== PROBLEMS TO WORK ON ==
1 - Rewrite the paragraph beginning "On 6 June 2016, Kampeangpetch Provincial Court" from the report on section 112 court cases as a short bulleted list that keeps its main facts.
2 - Continue the report on section 112 court cases from its last sentence.

== SUPPLIED TEXT ==
=====

On 1 June 2016, the Criminal Court announced its  verdict to imprison Tanat or Tom Dundee for seven years and six months according to section 112 for having made a speech on a particular  occasion which could be divided into three offences. The Court stated that he must sing a reconciliation song and plant some trees for royal honor. The judge responsible for this case explained that the wrongdoing needs to be divided into five offences from a speech he gave in one day according to the indictment. The offences are three defamation cases against the King, one defamation offence against the Queen and one offence for having posted a video clip of the speech on Youtube. However, the Director-General and a Deputy Director-General of the Criminal Court, agreed, following consultation with them, that three defamations against the King had been conducted in the same period; therefore, it was only offence.  The Court sentenced Tanat based on three offences. He was sentenced to five years of imprisonment for each offence which is  15 years in total.  Since Tanat confessed and accepted the conditions stated by the Court, the Court reduced his sentence by half to seven years and six months. 


Parents of Haritt, a defendant in the case of eight administrators, submitted a petition to the crown requesting for bail.


On 3 June 2016, Winyat Chartmontree, lawyer and Harid Mahaton, father and Nuttharika Worathaiwit, mother of Haritt, a defendant of 112 offences, submitted a petition to the Office of His Majesty’s Principal Private Secretary requesting for the right to bail a defendant. Having submitted the petition, the lawyer made a copy of the petition and submitted it to the Bangkok Military Court as an additional document for bail request. In addition, they placed 500,000 baht as a bail guarantee. The Court  considered that the punishment for 112 offences was high and  if the defendant were released on bail, he would flee, obstruct or damage the investigation.

Therefore, the Court did not change its decision and dismissed the defendant’s bail request. At present, the case is at the fourth detention period.  


The Court rejected the fourth bail request in the case of a defendant falsely claiming ‘the Crown Princess’


On 6 June 2016, Kampeangpetch Provincial Court scheduled provincial prosecutor, Adssadaporn and Nopparit for a pretrial hearing . The Court asked for their plea for 112 charges and for faking official documents  after they were alleged to have falsely referred to the Crown Princess to demand abenefit from Sai-gnam temple, Kampeangpetch Province. Both of them pled not guilty in relation  to both charges. After relatives of Mr. Nopparit were questioned, the 2nd defendant requested for bail by placing a title deed with a value of 1.7 million Baht. However, the Court rejected his request because the punishment is high and he was charged with many offences. The Court was of the view that if the defendant was released on bail, he may flee. This bail request is the fourth request e that the defendant had submitted which was later turned down by the Court. 


Plea session for Thanakorn Case postponed: the case of defamation of the King’s pet dog

On 9 June 2016, the Bangkok Military Court scheduled Thanakorn to plead guilty or not guilty of three charges including having posted sarcastic comments against the King’s pet dog, clicking like page and posting corruption chart of Rajaphak Park. They are offences under section 112 and section 114 of the Criminal Code and Section 14 of the Computer Crime Act. Thanakorn’s lawyer filed a request to the Court asking the Court to rule on the jurisdiction of the Court over the case first according to the Arbitration of Court Jurisdiction Act.  The Court will send the opinion of Thanakorn’s party to Samutprakarn Court within 30 days. Once Samutprakarn Court has sent back its comment, the Court will summon the parties to hear its decision or order. The trial shall be halted until the jurisdiction matter has been solved.

=====

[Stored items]

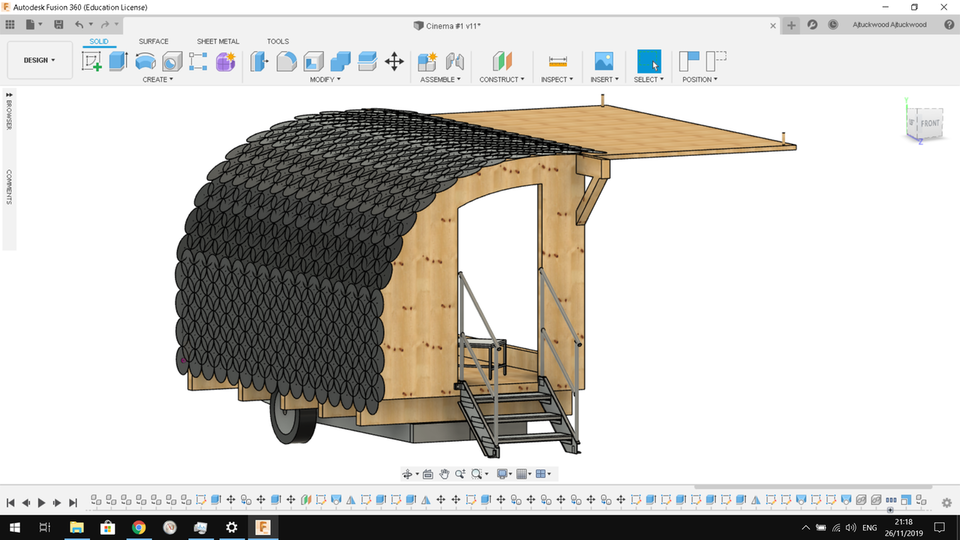This screenshot has height=540, width=960.
Task: Click the Orbit navigation tool
Action: click(x=409, y=474)
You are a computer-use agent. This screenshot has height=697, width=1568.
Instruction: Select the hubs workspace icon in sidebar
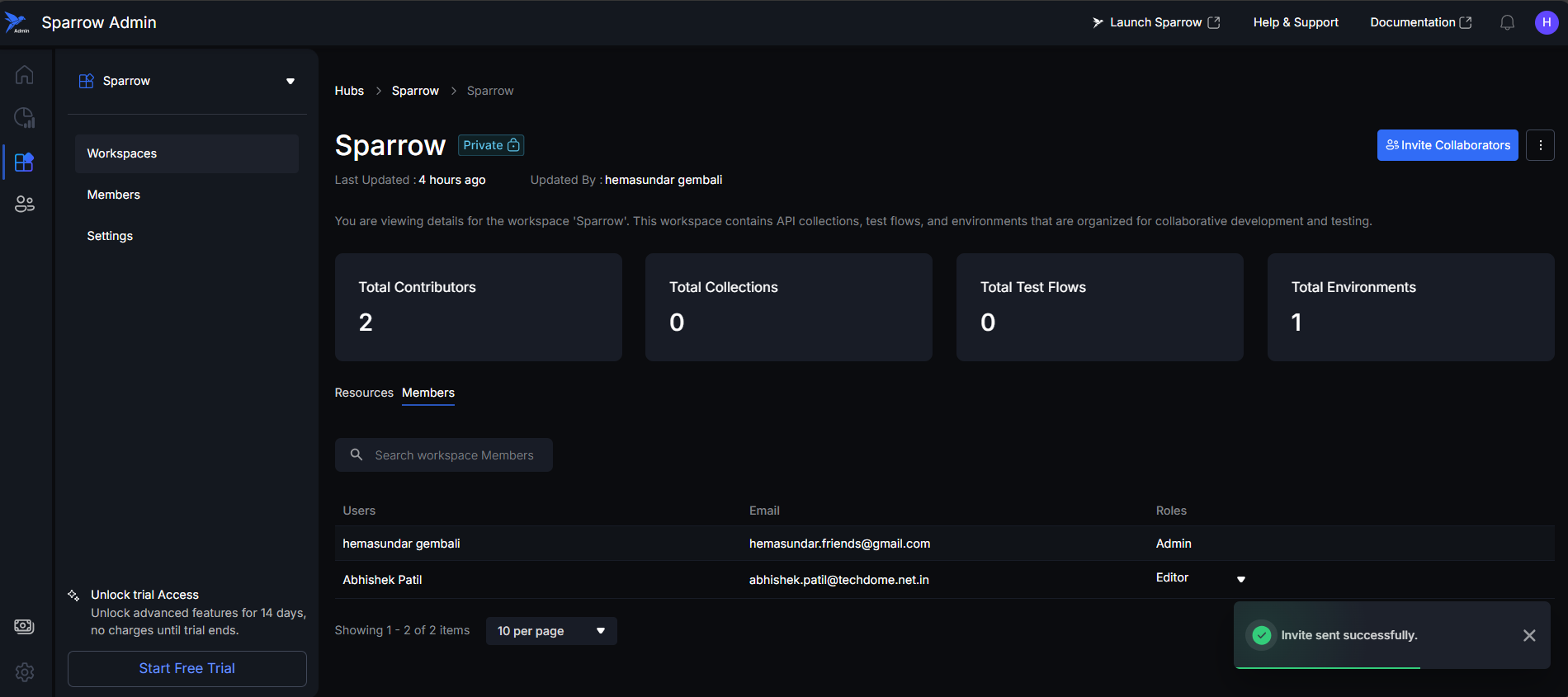(25, 162)
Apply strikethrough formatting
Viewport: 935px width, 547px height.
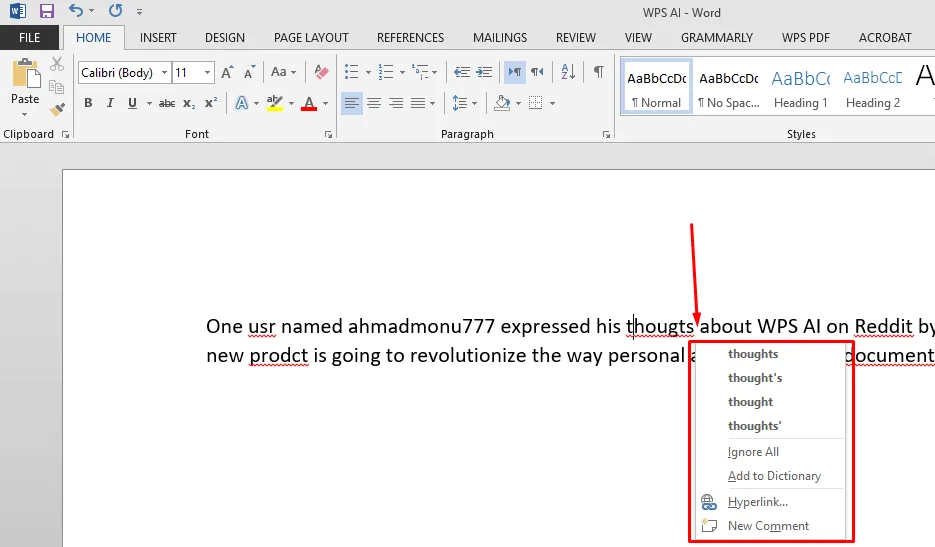pyautogui.click(x=167, y=103)
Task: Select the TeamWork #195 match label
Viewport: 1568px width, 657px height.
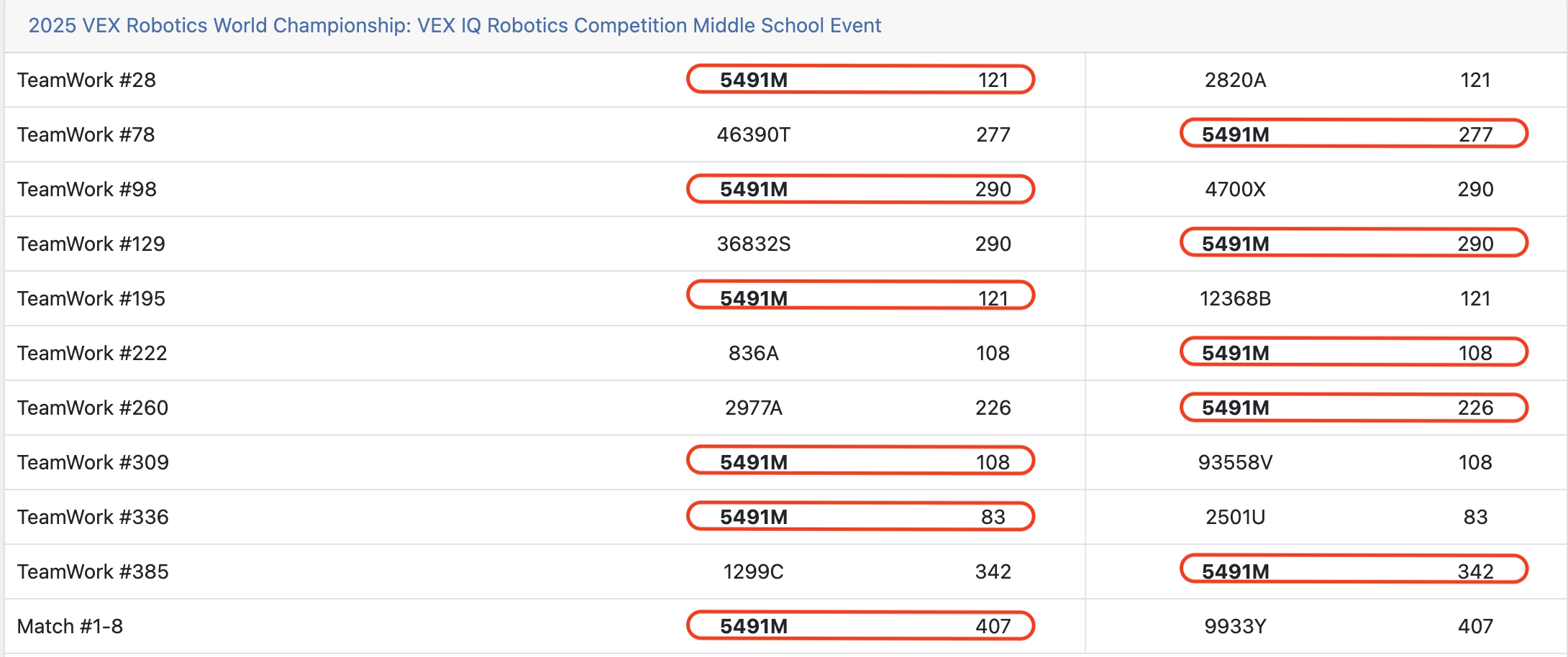Action: [91, 298]
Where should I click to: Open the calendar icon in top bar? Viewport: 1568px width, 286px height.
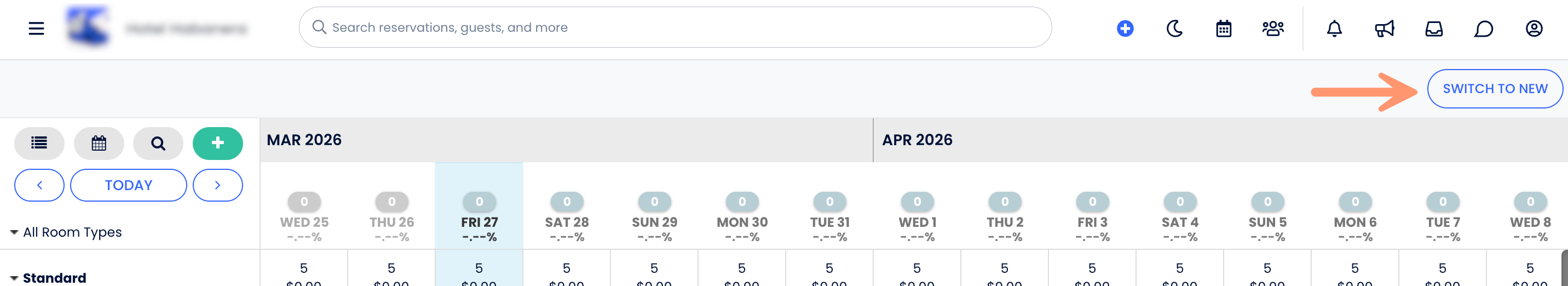click(1224, 28)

=====

== EXERCISE RESPONSES ==
1 -
- On 6 June 2016, Kampeangpetch Provincial Court scheduled the provincial prosecutor, Adssadaporn and Nopparit for a pretrial hearing.
- The Court asked Adssadaporn and Nopparit for their plea on 112 charges and on charges of faking official documents. They were alleged to have falsely referred to the Crown Princess to demand a benefit from Sai-gnam temple, Kampeangpetch Province.
- Both pled not guilty to both charges.
- After Mr. Nopparit's relatives were questioned, he, the 2nd defendant, requested bail and placed a title deed worth 1.7 million baht.
- The Court rejected the request because the punishment is high and he faced many offences. It was of the view that he may flee if released.
- This was his fourth bail request, and the Court turned it down.

2 -
Other cases

20 June 2016, the Bangkok Military Court called Sao to hear the accusation against him and asked for his plea after he had received medical treatment at Galaya Rajanakarindra iInstitute and was released on bail in June 2016. The Court informed him that the prosecutor had indicted him with lese majesete offence. The indictment further referred to Sao’s petition to the criminal branch of the Supreme Court. The Court then asked Sao for his plea and he pled not guilty. The Court scheduled a hearing for evidence examination on 19 September 2016.


On 21 June 2016, the Court sentenced ‘Thaweesin’ to ten years imprisonment. However, the sentence was reduced by half as he had confessed. The Court also dismissed his request for a light sentence as they believed that this case affected people mentally. In the courtroom today, Kwanjai, the co-defendant in this case was also present before the Court as she pled not guilty and decided to continue with the court’s procedure. The Court threw out her case from one of Thaweesin and the prosecutor would need to work on her case separately.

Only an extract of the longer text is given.